Huyen VTT, Phan DV, Thang P, Hoa NKT, Östenson CG. Gynostemma pentaphyllum tea improves insulin sensitivity in type 2 diabetic patients. J Nutr Metab. 2013;2013:765383. doi:10.1155/2013/765383. PMID:23431428.

Population: Drug-naive adults with newly diagnosed type 2 diabetes.

Dose protocol: 6 g daily Gynostemma tea for 4 weeks

Key findings: Improved fasting glucose and insulin sensitivity compared with placebo tea.

Notes: Best direct diabetes trial.

Paper content

This is the most relevant direct human diabetes trial for gynostemma. It suggests improved insulin sensitivity and fasting glucose in drug-naive type 2 diabetes, but the sample was very small and the intervention was a specific tea preparation. That supports cautious adjunctive glucose-control framing, not broad adaptogenic claims.

gyn-SRC-002Randomized controlled trial
Sourceopen_in_new

Martin HJ, Croft KD, Puddey IB, et al. The effect of an orally-dosed Gynostemma pentaphyllum extract (ActivAMP) on body composition in overweight, adult men and women: A double-blind, randomised, placebo-controlled study. Br J Nutr. 2021;126(3):432-442. doi:10.1017/S0007114521002973. PMID:34323337.

Population: Overweight and obese adults.

Dose protocol: 450 mg daily of branded ActivAMP extract for 16 weeks

Key findings: Improved body-fat measures in overweight adults.

Notes: Important but formulation-specific modern RCT.

Paper content

This is the main modern body-composition trial for a branded gynostemma extract. It supports modest fat-mass reduction in overweight adults, but the findings are tied to a specific commercial preparation and should not be generalized to all gynostemma products.
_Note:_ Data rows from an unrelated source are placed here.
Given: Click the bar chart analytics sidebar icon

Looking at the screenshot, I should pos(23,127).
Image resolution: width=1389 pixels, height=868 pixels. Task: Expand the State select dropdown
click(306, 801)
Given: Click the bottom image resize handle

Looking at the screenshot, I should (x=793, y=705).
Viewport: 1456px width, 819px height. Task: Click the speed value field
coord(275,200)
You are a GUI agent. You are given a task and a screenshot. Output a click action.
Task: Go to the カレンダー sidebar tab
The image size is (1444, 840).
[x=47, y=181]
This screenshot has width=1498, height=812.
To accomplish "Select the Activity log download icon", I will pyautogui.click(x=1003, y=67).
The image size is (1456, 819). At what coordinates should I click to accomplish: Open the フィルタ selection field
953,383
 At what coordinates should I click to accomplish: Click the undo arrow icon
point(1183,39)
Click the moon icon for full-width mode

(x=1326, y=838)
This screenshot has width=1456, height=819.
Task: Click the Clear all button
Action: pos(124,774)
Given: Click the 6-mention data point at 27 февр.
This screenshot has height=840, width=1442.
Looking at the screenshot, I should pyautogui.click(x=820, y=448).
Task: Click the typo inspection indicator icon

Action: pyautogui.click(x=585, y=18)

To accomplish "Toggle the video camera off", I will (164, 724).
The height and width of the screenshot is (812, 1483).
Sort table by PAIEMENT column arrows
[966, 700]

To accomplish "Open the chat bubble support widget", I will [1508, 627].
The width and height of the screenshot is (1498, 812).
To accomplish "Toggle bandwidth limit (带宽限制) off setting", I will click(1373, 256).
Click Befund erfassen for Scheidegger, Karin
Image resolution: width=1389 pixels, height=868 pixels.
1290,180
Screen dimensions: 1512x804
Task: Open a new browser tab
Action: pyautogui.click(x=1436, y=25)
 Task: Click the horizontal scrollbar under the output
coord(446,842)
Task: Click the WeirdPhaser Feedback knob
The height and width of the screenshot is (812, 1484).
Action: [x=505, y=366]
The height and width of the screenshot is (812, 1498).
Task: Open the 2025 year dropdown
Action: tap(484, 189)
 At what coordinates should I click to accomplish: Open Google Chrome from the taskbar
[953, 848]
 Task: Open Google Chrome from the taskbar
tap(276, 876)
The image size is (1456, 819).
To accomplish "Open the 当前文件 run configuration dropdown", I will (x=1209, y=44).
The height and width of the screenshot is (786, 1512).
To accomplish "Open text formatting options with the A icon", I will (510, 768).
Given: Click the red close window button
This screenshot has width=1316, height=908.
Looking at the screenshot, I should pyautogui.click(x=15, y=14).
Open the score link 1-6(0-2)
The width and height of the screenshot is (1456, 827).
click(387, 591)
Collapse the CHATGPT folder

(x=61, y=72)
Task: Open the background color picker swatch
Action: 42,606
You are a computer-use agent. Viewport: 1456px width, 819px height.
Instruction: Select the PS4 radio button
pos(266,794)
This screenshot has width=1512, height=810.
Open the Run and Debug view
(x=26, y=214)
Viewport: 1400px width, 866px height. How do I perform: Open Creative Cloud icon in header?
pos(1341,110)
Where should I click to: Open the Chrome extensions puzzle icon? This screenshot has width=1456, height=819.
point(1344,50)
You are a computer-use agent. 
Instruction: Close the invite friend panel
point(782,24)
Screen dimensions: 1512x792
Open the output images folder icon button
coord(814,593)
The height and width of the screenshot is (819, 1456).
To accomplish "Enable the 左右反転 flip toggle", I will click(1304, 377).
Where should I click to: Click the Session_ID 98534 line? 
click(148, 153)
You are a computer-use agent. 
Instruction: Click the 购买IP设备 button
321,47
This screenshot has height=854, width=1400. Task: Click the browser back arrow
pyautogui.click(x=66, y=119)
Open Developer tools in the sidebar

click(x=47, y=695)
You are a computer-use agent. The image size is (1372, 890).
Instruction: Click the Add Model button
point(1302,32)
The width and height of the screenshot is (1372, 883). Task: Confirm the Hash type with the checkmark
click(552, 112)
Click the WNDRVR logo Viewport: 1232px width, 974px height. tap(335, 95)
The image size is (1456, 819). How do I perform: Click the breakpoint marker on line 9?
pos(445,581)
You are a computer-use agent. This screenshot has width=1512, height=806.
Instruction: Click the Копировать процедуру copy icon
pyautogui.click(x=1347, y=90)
gyn-SRC-003Systematic review
Sourceopen_in_new

Dai N, Zhao FF, Fang M, Pu FL, Kong LY, Liu JP. Gynostemma pentaphyllum for dyslipidemia: A systematic review of randomized controlled trials. Front Pharmacol. 2022;13:917521. doi:10.3389/fphar.2022.917521. PMID:36091752.

Population: Adults with dyslipidemia enrolled in randomized trials of Gynostemma pentaphyllum.

Dose protocol: Various protocols across dyslipidemia RCTs

Key findings: Possible lipid benefit, especially in adjunctive use, but low certainty.

Notes: Supportive only.

Paper content

This review suggests gynostemma may have some lipid effects, especially in adjunctive use, but the certainty is low and many studies carry substantial risk of bias. It supports cautious metabolic framing, not confident dyslipidemia treatment claims.

gyn-SRC-004Randomized, double-blind, placebo-controlled trial.
Sourceopen_in_new

Lee J, Jin Y, Zhang X, et al. Therapeutic Potential of Gynostemma pentaphyllum Extract for Hair Health Enhancement: A Randomized, Double-Blind, Placebo-Controlled Clinical Trial. Nutrients. 2025;17(5):767. doi:10.3390/nu17050767. PMID:40077637.

Population: 100 adults aged 19 to 60 years with hair health concerns.

Dose protocol: 340 mL/day gynostemma extract for 24 weeks

Key findings: Threefold increase in hair elasticity and density, fourfold increase in hair diameter versus placebo.

Notes: First placebo-controlled hair health trial. Extends gynostemma evidence beyond metabolic endpoints. Large effect sizes need replication.

Paper content

This well-designed double-blind RCT tested 24 weeks of daily Gynostemma pentaphyllum extract in 100 adults. The treatment group showed substantial improvements in hair elasticity, density, and diameter compared to placebo, with improved subjective satisfaction. No severe adverse events were reported. This is the first placebo-controlled human trial examining gynostemma for a dermatological endpoint, extending the supplement's evidence base beyond metabolic outcomes. The effect sizes are large, but the study needs independent replication.